* **WHAT YOU ARE ASKED TO DO**
Please retype each record exactly as it stands below.

* **EXTRACTED DATA**
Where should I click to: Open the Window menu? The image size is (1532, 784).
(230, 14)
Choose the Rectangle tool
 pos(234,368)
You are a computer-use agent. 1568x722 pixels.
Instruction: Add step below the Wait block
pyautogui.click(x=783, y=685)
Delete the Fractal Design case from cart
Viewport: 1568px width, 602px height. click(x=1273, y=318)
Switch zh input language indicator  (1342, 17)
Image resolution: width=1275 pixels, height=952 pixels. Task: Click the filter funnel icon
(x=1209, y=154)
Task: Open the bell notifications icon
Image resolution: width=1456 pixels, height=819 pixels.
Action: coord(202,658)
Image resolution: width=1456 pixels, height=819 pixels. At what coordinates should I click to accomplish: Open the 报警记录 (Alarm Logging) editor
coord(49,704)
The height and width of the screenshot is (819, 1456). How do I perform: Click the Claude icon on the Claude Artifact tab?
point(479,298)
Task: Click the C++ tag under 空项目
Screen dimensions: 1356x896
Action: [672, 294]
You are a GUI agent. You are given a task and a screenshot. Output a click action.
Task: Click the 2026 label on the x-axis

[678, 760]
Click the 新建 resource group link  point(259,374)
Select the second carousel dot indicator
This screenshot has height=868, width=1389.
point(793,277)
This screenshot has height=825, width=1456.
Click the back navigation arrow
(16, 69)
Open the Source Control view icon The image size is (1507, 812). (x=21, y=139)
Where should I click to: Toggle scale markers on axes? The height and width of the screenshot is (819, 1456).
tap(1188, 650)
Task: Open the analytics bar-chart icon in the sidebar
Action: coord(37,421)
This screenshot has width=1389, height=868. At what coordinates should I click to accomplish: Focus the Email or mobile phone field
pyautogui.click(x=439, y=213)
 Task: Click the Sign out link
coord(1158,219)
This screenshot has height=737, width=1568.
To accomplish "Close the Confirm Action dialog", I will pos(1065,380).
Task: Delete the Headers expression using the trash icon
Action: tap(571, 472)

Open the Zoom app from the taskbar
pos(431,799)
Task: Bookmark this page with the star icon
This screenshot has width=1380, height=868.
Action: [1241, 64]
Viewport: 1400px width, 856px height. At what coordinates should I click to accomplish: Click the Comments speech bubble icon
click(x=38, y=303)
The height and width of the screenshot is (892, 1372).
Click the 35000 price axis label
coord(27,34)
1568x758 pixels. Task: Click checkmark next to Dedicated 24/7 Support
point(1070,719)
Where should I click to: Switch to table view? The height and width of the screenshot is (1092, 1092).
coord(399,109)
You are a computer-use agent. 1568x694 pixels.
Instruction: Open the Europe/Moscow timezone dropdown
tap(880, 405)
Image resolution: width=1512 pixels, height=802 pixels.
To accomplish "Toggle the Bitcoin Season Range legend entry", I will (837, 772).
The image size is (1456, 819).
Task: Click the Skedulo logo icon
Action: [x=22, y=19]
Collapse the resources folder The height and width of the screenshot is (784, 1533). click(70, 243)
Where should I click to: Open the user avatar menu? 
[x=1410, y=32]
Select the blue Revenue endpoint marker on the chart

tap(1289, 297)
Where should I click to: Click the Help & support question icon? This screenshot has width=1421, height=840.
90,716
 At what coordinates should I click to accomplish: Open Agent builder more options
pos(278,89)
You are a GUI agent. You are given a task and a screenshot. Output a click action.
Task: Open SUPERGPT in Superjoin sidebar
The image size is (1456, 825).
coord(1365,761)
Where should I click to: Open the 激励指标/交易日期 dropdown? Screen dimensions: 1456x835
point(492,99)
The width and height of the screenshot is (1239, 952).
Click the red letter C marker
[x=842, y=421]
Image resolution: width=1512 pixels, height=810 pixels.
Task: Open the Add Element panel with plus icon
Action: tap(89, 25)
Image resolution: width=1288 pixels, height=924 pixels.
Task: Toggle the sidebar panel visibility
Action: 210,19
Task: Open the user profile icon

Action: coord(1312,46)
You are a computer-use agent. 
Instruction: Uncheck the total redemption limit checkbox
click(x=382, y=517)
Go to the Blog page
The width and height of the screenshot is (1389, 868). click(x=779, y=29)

* **SOLUTION**
Where should I click to: Open the Window menu? The image size is (1532, 784).
(230, 14)
Choose the Rectangle tool
 pos(234,368)
You are a computer-use agent. 1568x722 pixels.
Instruction: Add step below the Wait block
pyautogui.click(x=783, y=685)
Delete the Fractal Design case from cart
Viewport: 1568px width, 602px height. click(x=1273, y=318)
Switch zh input language indicator  (1342, 17)
Image resolution: width=1275 pixels, height=952 pixels. Task: Click the filter funnel icon
(x=1209, y=154)
Task: Open the bell notifications icon
Image resolution: width=1456 pixels, height=819 pixels.
Action: coord(202,658)
Image resolution: width=1456 pixels, height=819 pixels. At what coordinates should I click to accomplish: Open the 报警记录 (Alarm Logging) editor
coord(49,704)
The height and width of the screenshot is (819, 1456). How do I perform: Click the Claude icon on the Claude Artifact tab?
point(479,298)
Task: Click the C++ tag under 空项目
Screen dimensions: 1356x896
Action: [672, 294]
You are a GUI agent. You are given a task and a screenshot. Output a click action.
Task: Click the 2026 label on the x-axis

[678, 760]
Click the 新建 resource group link  point(259,374)
Select the second carousel dot indicator
This screenshot has height=868, width=1389.
point(793,277)
This screenshot has height=825, width=1456.
Click the back navigation arrow
(16, 69)
Open the Source Control view icon The image size is (1507, 812). (x=21, y=139)
Where should I click to: Toggle scale markers on axes? The height and width of the screenshot is (819, 1456).
tap(1188, 650)
Task: Open the analytics bar-chart icon in the sidebar
Action: coord(37,421)
This screenshot has width=1389, height=868. At what coordinates should I click to accomplish: Focus the Email or mobile phone field
pyautogui.click(x=439, y=213)
 Task: Click the Sign out link
coord(1158,219)
This screenshot has height=737, width=1568.
To accomplish "Close the Confirm Action dialog", I will pos(1065,380).
Task: Delete the Headers expression using the trash icon
Action: tap(571, 472)

Open the Zoom app from the taskbar
pos(431,799)
Task: Bookmark this page with the star icon
This screenshot has width=1380, height=868.
Action: [1241, 64]
Viewport: 1400px width, 856px height. At what coordinates should I click to accomplish: Click the Comments speech bubble icon
click(x=38, y=303)
The height and width of the screenshot is (892, 1372).
Click the 35000 price axis label
coord(27,34)
1568x758 pixels. Task: Click checkmark next to Dedicated 24/7 Support
point(1070,719)
Where should I click to: Switch to table view? The height and width of the screenshot is (1092, 1092).
coord(399,109)
You are a computer-use agent. 1568x694 pixels.
Instruction: Open the Europe/Moscow timezone dropdown
tap(880, 405)
Image resolution: width=1512 pixels, height=802 pixels.
To accomplish "Toggle the Bitcoin Season Range legend entry", I will (837, 772).
The image size is (1456, 819).
Task: Click the Skedulo logo icon
Action: [x=22, y=19]
Collapse the resources folder The height and width of the screenshot is (784, 1533). click(70, 243)
Where should I click to: Open the user avatar menu? 
[x=1410, y=32]
Select the blue Revenue endpoint marker on the chart

tap(1289, 297)
Where should I click to: Click the Help & support question icon? This screenshot has width=1421, height=840.
90,716
 At what coordinates should I click to accomplish: Open Agent builder more options
pos(278,89)
You are a GUI agent. You are given a task and a screenshot. Output a click action.
Task: Open SUPERGPT in Superjoin sidebar
The image size is (1456, 825).
coord(1365,761)
Where should I click to: Open the 激励指标/交易日期 dropdown? Screen dimensions: 1456x835
point(492,99)
The width and height of the screenshot is (1239, 952).
Click the red letter C marker
[x=842, y=421]
Image resolution: width=1512 pixels, height=810 pixels.
Task: Open the Add Element panel with plus icon
Action: tap(89, 25)
Image resolution: width=1288 pixels, height=924 pixels.
Task: Toggle the sidebar panel visibility
Action: 210,19
Task: Open the user profile icon

Action: coord(1312,46)
You are a computer-use agent. 
Instruction: Uncheck the total redemption limit checkbox
click(x=382, y=517)
Go to the Blog page
The width and height of the screenshot is (1389, 868). click(x=779, y=29)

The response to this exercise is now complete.